7.15 Early mobilization of a patient with spinal considerations

Essential equipment

  • Personal protective equipment
  • Collar or spinal brace for patients with an unstable spine

Pre‐procedure

ActionRationale

  1. 1.
    Introduce yourself to the patient, explain and discuss the procedure with them, and gain their consent to proceed.
    To ensure that the patient feels at ease, understands the procedure and gives their valid consent (NMC [91], C).
  2. 2.
    Wash hands thoroughly with soap and water or use an alcohol‐based handrub.
    To reduce the risk of contamination and cross‐infection (WHO [132], C; NHS England and NHSI [83], C).
  3. 3.
    Ensure the bed is at the optimum height for the handlers. If two handlers are required, try to match the handlers’ heights as far as possible.
    To minimize the risk of injury to the practitioners (Smith et al. [118], C).
  4. 4.
    Ensure there are sufficient staff available to assist with the procedure.
    To ensure the safety of the patient and the people assisting.

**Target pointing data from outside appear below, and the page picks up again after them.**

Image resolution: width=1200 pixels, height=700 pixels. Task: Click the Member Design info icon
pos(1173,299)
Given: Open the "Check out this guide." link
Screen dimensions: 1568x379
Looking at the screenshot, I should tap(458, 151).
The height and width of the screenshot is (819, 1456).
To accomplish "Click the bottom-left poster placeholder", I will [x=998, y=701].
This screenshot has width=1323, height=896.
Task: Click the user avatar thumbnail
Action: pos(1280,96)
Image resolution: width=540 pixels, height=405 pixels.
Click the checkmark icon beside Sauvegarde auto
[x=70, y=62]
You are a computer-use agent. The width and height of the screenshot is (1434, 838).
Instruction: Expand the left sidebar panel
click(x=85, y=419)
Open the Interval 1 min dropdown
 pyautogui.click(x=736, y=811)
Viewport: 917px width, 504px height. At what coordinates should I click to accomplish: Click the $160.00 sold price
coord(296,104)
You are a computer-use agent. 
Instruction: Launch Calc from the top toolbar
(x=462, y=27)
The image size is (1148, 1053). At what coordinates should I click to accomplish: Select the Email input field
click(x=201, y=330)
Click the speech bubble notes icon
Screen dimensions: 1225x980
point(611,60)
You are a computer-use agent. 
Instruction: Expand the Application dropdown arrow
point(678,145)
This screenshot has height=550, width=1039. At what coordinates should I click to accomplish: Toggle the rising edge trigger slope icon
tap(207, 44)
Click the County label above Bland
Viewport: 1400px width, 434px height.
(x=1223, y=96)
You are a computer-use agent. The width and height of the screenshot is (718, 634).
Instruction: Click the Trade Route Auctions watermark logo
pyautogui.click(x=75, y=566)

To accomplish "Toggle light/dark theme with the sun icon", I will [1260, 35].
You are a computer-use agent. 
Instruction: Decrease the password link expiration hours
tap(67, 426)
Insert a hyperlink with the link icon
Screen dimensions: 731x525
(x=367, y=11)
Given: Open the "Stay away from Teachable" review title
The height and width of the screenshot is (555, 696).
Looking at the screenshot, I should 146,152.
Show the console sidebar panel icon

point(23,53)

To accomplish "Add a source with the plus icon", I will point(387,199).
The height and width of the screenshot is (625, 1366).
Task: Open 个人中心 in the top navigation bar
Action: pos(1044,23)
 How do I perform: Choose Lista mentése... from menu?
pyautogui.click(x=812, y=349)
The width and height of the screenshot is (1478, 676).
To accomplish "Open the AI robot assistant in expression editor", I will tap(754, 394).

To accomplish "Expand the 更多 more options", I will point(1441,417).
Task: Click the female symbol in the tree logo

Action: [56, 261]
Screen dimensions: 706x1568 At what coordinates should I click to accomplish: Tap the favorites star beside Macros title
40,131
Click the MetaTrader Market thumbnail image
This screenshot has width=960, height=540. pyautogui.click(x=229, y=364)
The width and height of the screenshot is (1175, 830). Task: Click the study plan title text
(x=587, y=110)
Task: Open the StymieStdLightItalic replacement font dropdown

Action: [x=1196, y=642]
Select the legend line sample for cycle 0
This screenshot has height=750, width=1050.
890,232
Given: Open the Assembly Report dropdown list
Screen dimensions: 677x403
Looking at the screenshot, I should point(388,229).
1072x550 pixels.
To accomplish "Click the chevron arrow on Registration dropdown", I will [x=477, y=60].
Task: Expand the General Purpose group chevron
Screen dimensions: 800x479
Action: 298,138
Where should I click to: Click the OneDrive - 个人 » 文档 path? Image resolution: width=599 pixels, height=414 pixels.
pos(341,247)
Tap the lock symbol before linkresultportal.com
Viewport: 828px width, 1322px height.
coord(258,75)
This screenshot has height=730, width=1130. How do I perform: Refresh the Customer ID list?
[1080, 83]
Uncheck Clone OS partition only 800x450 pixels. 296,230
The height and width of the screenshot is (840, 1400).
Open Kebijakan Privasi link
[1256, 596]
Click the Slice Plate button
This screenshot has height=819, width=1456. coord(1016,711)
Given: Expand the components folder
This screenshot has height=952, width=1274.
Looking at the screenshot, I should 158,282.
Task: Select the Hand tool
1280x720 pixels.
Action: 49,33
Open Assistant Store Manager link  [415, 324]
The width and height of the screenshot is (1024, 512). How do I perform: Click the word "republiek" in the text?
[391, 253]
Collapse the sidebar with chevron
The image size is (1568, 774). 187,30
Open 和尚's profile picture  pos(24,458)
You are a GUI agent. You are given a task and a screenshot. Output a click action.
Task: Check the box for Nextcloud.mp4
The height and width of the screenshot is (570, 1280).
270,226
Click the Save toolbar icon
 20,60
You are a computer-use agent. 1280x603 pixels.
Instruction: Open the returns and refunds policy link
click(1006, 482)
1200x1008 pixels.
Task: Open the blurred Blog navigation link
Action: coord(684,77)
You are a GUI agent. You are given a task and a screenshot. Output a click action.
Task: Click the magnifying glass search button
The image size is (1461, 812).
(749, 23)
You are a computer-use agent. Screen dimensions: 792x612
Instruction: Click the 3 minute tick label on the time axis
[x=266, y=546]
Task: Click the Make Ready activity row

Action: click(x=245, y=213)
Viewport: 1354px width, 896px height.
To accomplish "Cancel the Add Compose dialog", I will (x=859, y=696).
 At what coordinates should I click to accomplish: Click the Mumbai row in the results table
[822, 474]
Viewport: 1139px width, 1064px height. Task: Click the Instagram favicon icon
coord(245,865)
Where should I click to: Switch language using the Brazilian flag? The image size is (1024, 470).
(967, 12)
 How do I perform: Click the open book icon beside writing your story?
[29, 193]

E

Procedure

  1. 5.
    Assess motor and sensory function using neurological observations (see Procedure guideline 14.9 Neurological observations and assessment).
    To assess and evaluate clinical symptoms (MASCIP [69], C).
  2. 6.
    Discuss mobilization concerns or restrictions with medical staff.
    To ensure there are no contraindications or added risks. E
  3. 7.
    Ensure a collar or brace is in situ for patients with an unstable spine (following Procedure guideline 7.12: Application of a two‐piece cervical collar).
    To ensure safety and stability (MASCIP [69], C).
  4. 8.
    Assist the patient to move from supine to sitting (following Procedure guideline 7.4: Positioning a patient: lying down to sitting up).
     
  5. 9.
    Perform regular close monitoring of blood pressure and neurological symptoms (for details see Chapter c14: Observations).
    To assess and evaluate clinical symptoms (GAIN [38], C).
  6. 10.
    On confirmation of stable symptoms, assist the patient to sit over the edge of the bed unsupported (following Procedure guideline 7.4: Positioning a patient: lying down to sitting up).
    To ensure safe handling (CSP [24], C).
  7. 11.
    Closely monitor any changes in symptoms.
    To assess and evaluate clinical symptoms (GAIN [38], C).
  8. 12.
    On confirmation of stable symptoms, proceed to the standard principles of mobilization (following Procedure guideline 7.5: Moving a patient from sitting to standing: assisting the patient) and using the general principles for moving patients with neurological impairment.
    To ensure safe handling (CSP [24], C).

Post‐procedure

  1. 13.
    Reassess the patient.
    To ensure there have been no changes to their neurological status or condition. E
  2. 14.
    Document the procedure and its outcome in the patient's notes.
    To ensure effective communication between healthcare professionals and effective documentation of care completed (NMC [91], C).